BRIEF =>
In the records from the line containing "Task: Open Personal booking settings" through the line containing "tap(244, 44)", inclusive, substitute "Bookmarks" for "Favorites" and write those lines out again with nothing else changed. Omit the pictures from your answer.

(Dataset rows)
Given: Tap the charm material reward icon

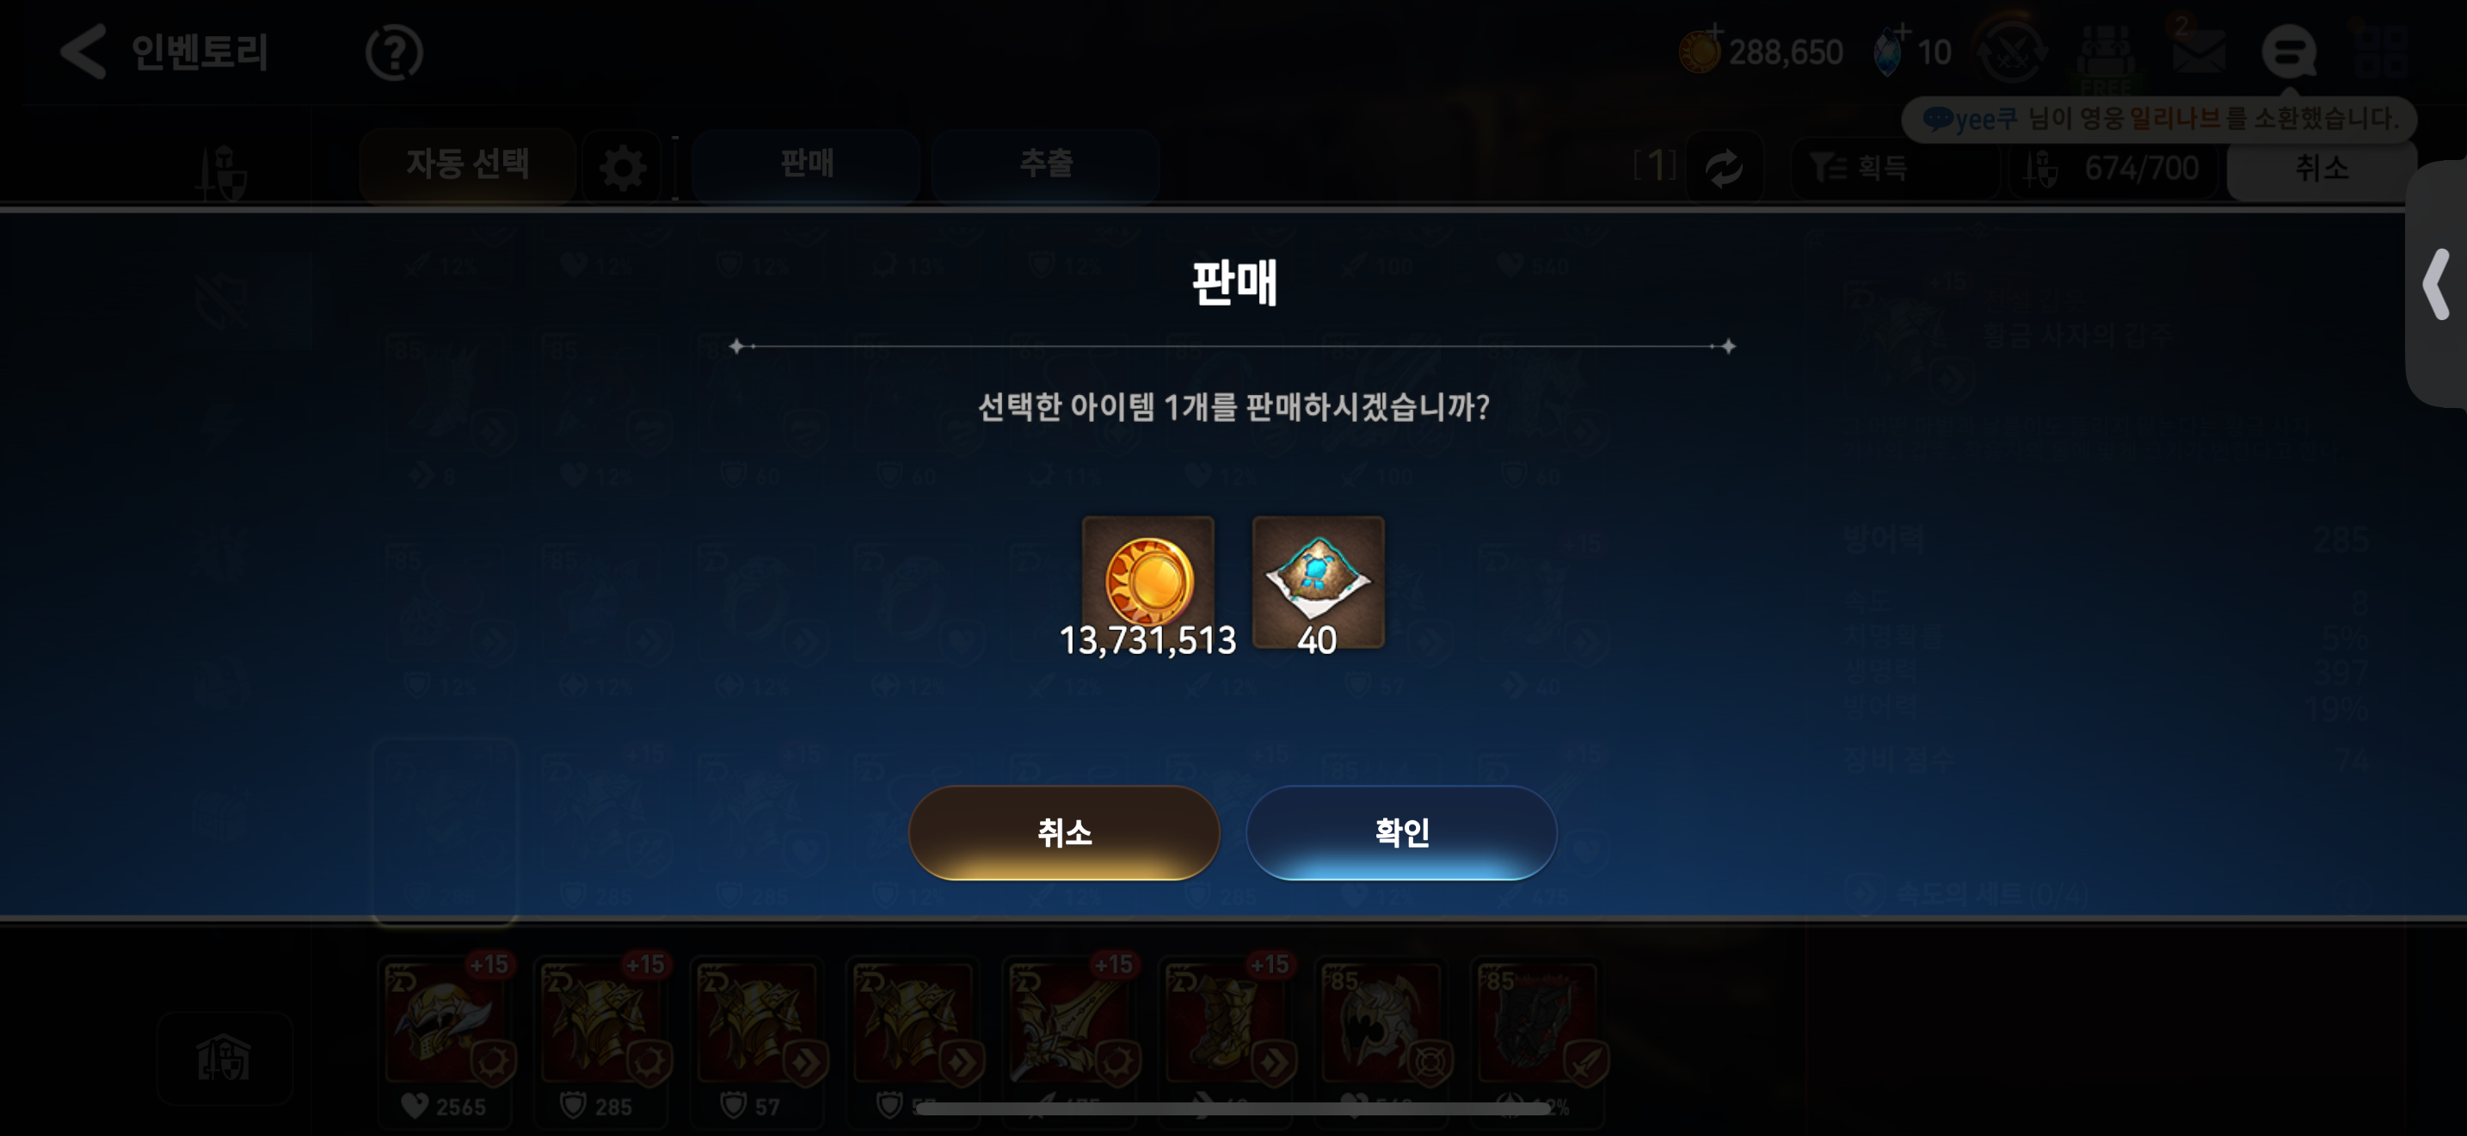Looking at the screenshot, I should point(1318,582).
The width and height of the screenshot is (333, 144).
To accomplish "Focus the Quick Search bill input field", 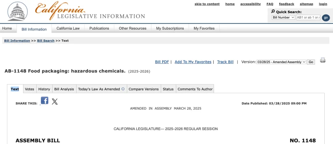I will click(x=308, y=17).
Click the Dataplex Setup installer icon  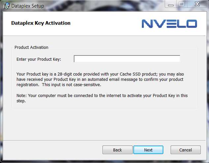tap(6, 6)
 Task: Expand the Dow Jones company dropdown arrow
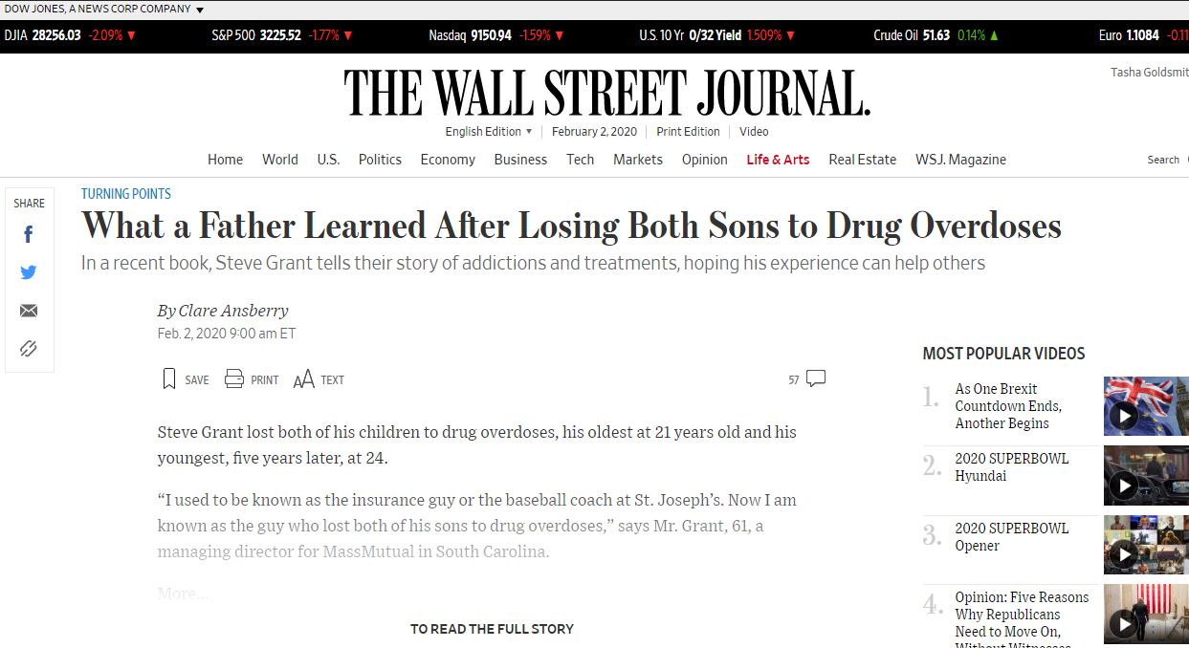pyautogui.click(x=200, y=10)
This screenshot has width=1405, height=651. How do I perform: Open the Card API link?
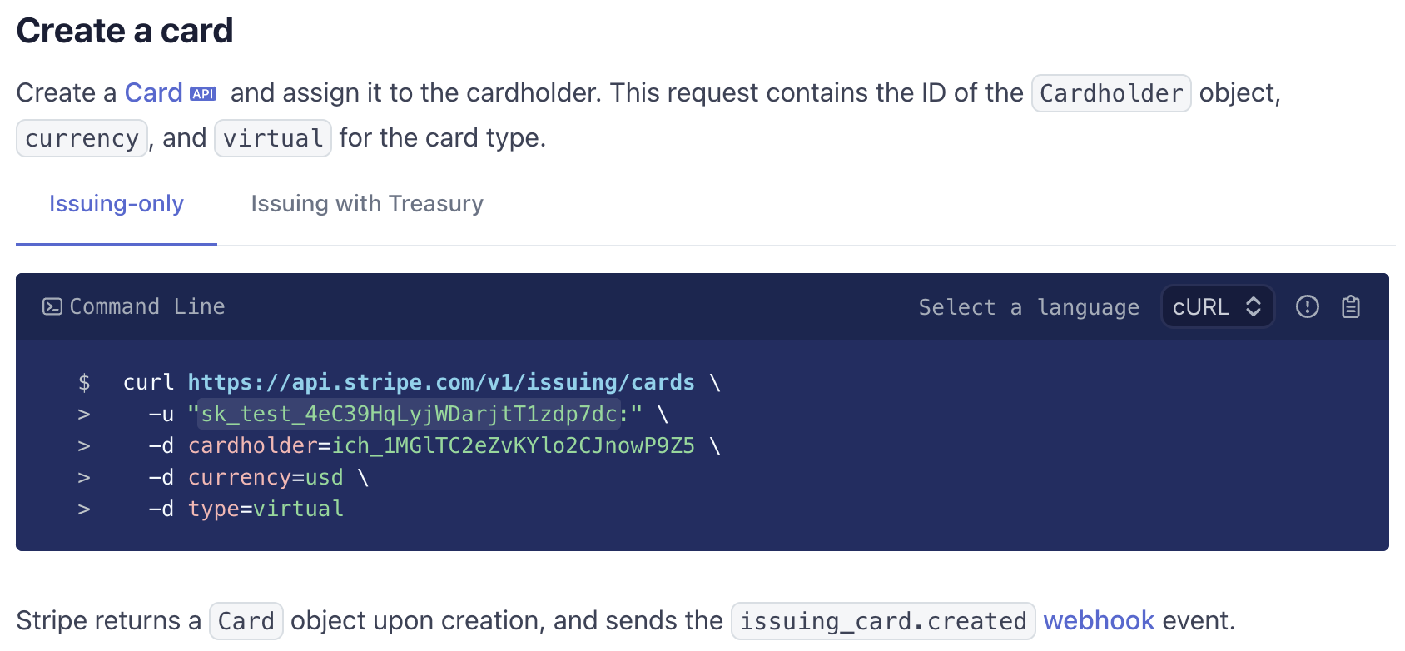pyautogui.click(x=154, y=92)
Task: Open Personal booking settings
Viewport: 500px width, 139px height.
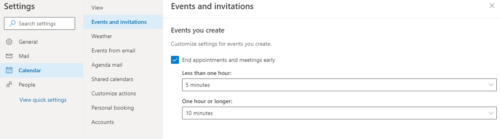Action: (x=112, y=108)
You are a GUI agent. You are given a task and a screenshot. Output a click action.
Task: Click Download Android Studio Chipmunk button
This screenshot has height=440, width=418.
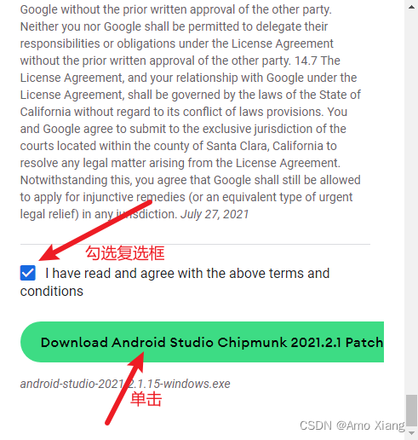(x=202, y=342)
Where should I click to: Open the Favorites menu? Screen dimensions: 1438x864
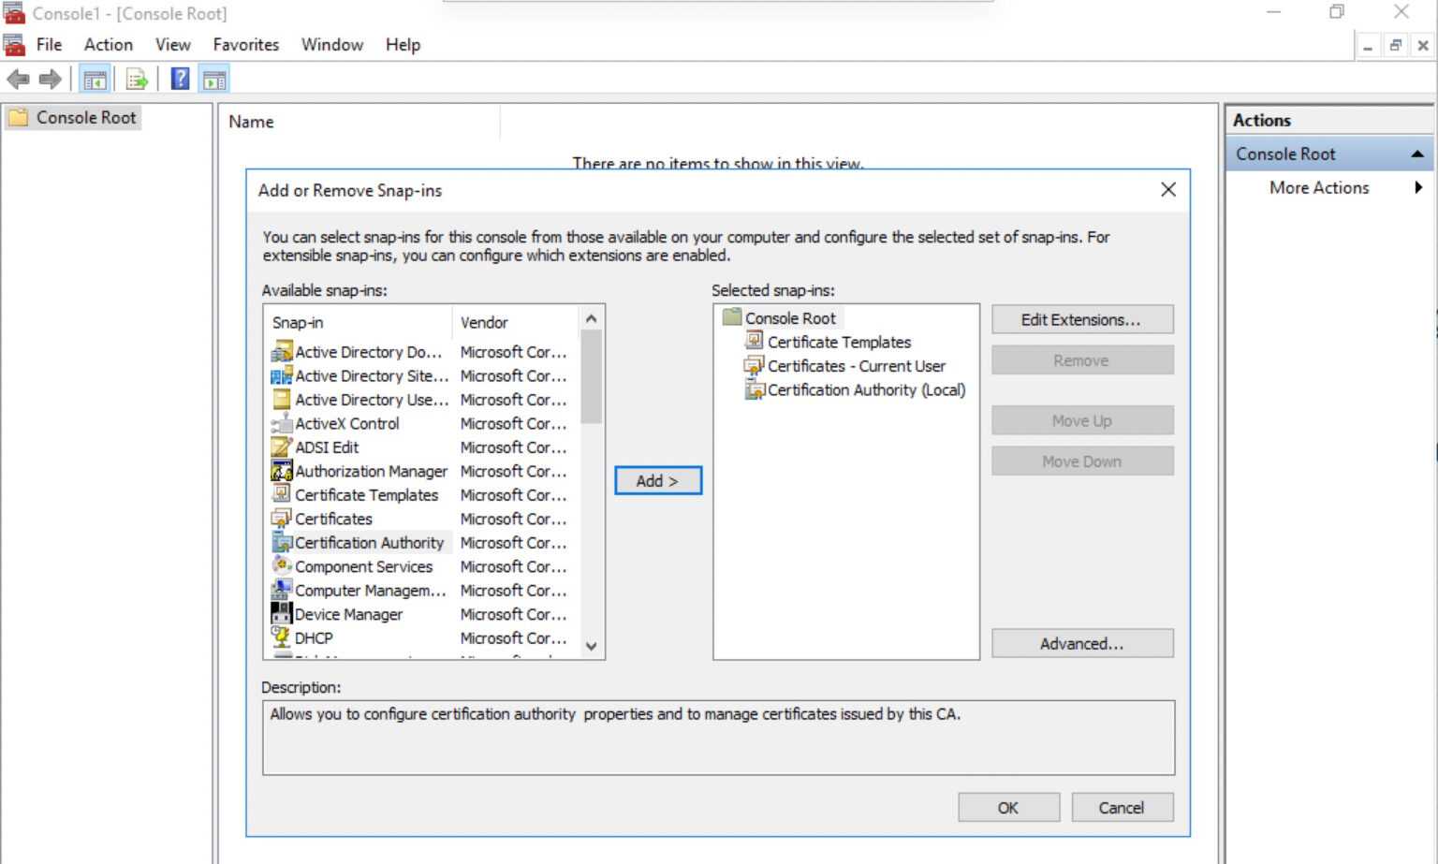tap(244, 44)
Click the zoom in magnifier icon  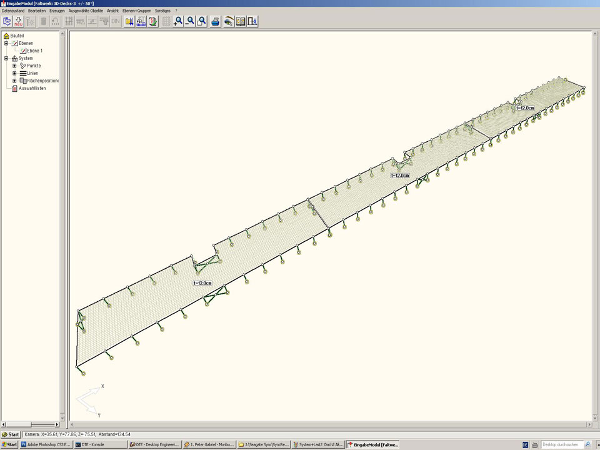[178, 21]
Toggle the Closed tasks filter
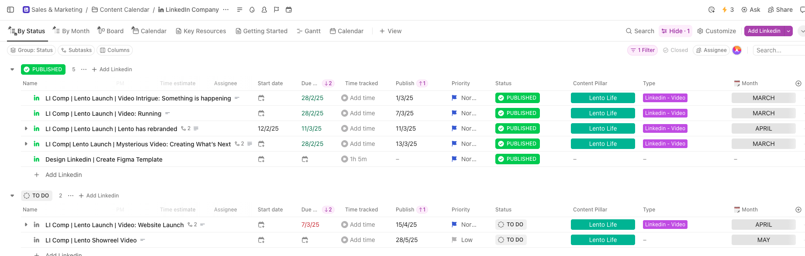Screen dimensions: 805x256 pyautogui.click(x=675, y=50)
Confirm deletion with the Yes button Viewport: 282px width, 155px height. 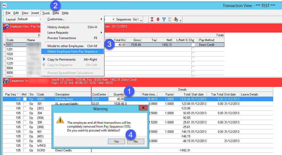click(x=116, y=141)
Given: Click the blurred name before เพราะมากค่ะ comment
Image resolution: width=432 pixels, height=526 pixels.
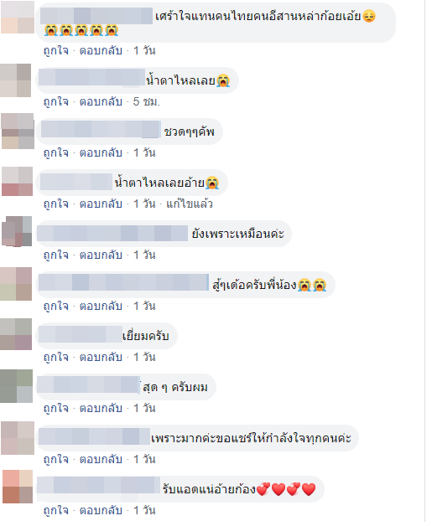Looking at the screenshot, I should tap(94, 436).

CORRECT RESULT =>
Task: Open Personal booking settings
Viewport: 500px width, 139px height.
Action: (x=112, y=108)
You are a GUI agent. You are given a task and a screenshot. Output a click action.
Task: Click Download Android Studio Chipmunk button
This screenshot has height=440, width=418.
(x=202, y=342)
Where should I click to: Open the Bookmarks menu? Screen dimensions: 1438x864
tap(244, 44)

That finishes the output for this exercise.